良く来たな勇者よ褒めてやろう、という事か?
「さてニアさんのキャラですが、野性味あふれる妹を演じてください」
野性味あふれるだと?とりあえず言ってみるか。
私は(お帰りなさいませご主人様、こちらへお座りください。メニューはこちらになります)を魔王風に想像して言ってみた。

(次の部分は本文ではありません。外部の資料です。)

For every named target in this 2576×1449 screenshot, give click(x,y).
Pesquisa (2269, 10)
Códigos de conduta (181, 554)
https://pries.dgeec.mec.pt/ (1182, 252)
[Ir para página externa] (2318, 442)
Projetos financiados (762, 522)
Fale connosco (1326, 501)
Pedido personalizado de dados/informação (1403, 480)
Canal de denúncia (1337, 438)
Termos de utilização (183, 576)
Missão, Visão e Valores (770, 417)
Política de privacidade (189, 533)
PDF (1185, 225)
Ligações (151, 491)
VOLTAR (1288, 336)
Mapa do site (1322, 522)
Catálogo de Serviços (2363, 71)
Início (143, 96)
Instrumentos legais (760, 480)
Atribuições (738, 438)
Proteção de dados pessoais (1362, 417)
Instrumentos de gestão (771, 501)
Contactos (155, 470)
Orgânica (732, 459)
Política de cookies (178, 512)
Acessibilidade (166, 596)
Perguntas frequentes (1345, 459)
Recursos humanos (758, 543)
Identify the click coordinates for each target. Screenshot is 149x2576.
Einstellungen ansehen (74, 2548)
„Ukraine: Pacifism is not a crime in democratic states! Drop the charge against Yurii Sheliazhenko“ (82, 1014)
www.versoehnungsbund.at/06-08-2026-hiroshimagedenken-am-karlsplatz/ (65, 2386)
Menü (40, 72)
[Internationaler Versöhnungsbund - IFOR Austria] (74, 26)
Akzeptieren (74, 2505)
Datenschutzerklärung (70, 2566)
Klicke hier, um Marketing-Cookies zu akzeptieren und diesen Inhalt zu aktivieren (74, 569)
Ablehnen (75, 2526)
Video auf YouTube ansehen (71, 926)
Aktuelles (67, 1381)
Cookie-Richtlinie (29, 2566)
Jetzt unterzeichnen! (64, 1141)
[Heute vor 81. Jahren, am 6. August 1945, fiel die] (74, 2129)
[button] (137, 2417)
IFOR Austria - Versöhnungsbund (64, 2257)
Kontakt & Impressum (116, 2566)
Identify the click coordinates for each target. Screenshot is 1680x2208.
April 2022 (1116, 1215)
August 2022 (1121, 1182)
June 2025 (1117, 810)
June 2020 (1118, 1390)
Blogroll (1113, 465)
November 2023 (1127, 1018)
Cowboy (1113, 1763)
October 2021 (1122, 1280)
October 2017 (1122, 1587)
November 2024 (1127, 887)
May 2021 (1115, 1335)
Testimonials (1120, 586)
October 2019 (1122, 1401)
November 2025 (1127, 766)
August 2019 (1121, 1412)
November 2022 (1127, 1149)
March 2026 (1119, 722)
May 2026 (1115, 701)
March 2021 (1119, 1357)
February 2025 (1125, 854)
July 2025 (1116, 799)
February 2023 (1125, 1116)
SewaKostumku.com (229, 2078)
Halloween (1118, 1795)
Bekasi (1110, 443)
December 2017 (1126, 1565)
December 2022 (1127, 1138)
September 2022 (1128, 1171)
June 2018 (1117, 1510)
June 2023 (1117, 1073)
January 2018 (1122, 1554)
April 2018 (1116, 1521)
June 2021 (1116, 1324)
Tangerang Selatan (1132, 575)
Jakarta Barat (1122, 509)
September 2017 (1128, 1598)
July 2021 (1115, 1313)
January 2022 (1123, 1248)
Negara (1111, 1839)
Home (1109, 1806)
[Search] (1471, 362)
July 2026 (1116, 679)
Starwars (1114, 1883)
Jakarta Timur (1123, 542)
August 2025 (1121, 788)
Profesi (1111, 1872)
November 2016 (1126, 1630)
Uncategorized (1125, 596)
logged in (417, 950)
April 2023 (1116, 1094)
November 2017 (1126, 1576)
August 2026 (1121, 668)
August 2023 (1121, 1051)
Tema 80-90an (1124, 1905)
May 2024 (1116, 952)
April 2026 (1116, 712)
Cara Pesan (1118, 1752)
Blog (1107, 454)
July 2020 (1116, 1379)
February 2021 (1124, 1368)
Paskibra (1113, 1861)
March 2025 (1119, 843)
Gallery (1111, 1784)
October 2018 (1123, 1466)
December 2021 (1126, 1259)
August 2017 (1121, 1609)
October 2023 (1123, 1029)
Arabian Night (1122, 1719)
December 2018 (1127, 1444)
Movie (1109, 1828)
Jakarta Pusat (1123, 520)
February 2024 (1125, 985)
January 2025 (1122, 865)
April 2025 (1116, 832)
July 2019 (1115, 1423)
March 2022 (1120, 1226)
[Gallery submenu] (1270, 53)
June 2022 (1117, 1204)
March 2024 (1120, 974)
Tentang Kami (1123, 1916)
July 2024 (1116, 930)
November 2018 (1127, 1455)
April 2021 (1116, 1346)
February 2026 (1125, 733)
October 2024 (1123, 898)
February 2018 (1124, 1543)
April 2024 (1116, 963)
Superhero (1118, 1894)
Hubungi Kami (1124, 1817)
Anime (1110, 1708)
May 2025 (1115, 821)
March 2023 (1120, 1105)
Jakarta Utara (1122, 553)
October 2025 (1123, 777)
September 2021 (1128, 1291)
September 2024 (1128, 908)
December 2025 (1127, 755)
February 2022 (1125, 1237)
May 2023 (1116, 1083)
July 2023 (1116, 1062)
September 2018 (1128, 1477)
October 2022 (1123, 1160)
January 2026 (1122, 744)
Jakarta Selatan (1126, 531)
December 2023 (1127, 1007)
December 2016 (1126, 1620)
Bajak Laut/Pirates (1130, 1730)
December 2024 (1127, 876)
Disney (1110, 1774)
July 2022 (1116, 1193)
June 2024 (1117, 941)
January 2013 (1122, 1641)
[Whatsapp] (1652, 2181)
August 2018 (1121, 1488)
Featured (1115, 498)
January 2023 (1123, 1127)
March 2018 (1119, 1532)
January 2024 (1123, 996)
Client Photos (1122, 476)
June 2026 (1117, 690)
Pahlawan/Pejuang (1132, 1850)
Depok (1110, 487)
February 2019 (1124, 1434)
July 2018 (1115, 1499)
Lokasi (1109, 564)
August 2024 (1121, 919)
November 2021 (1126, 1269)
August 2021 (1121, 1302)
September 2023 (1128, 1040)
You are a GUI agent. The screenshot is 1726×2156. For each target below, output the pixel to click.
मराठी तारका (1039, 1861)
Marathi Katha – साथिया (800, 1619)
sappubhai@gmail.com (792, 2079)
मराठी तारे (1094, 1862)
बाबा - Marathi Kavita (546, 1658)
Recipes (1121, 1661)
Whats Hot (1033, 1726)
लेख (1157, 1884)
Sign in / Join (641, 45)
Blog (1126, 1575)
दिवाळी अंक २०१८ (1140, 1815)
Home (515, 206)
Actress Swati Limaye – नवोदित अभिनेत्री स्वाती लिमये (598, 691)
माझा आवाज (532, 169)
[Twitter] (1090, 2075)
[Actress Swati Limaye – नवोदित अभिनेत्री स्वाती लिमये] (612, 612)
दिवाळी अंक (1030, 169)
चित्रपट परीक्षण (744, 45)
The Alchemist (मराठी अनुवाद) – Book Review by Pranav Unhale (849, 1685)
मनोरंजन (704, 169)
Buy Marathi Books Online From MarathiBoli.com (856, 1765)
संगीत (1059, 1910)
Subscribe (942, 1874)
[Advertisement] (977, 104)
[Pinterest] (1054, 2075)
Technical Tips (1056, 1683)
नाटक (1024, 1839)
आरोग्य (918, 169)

「良く来たなお客様!ここまで来たことを誉めてやろう。さぁこのメニューから選ぶがよい!」
もう一つはセリフが書かれていたので、それっぽく読み上げた。
「べ、別にあんたのために持って来たわけじゃないんだからね!仕事よ仕事!そう!生活のためなんだから!」
さっぱりわからんぞ。これのどこがいいのだろうか。
「いい感じだわ、魔王が似合ってるかしら」
そりゃ私は現役だからな…。
◇ ◇ ◇
シルはアランデールとホイットニーさんが間に入って練習するようだ。
「それでは、アランデール様が姉でシダーミル様が妹でいいですね?」
「違うわ、シダーミルは下僕よ」
ホイットニーが尋ねるとアランデールが姉妹ではなく従僕関係を持ち出してきた。
「だから、なんで私が下僕なのですか?」
「決まってるじゃない、私より成績が下だからよ」
ほとんど私と同じだったくせに、どの口が言ってるのでしょうか。
そうだ、スキャンして結果を見せれば彼女も大人しくなるでしょう。
シルはタブレットを取り出すとアランデールをスキャンし彼女に見せた。
――― アランデール ――
転生数:** ▲
種 族:天族
職 業:女神
ランク:F
STR:**
DEX:**
INT:**
幸 運:70
知 性:C
速 さ:E
防 御:E
魔 術:C
ユニークスキル:** ▼
――――――――――――
「げっ、そのスキャナ壊れてるのよ!例えFだとしても、速さと防御はあなたより上よ」
幸運と知性が私より下だし、よく言えますね。
「あんたのも見せなさいよ」
確かに、私のも見せないと不公平ですね。
シルは、タブレットで自身のステータスを表示させた。
「あんたもFじゃない、ププププ」
「えっと、それじゃアランデール様が姉でいいですか?シダーミル様」
「不本意ですがわかりました」
ホイットニーが尋ねるとシルは不服そうに承諾した。
そしてアランデールはシルの眼帯に視線を向ける。
「あんたイカした眼帯してるじゃない」
と言うと、シルの眼帯を引っ張り始めた。
「ちょっと取らないでください!」
「げ、あんたその目!やっと暗黒世界の良さが分かったようね」
真っ赤な目を見たアランデールは、シルがこちらの世界に来た(真っ赤な目をコスプレの一環と思った)と勘違いした。
◇ ◇ ◇
残るペアは俺達2人だ。
「さて、我々はどうしましょうか?」
「上村さんが兄でいいですよ」
「いいえユビキタスさんのほうがお似合いでしょう」
結局、上村さんが兄で落ち着いた。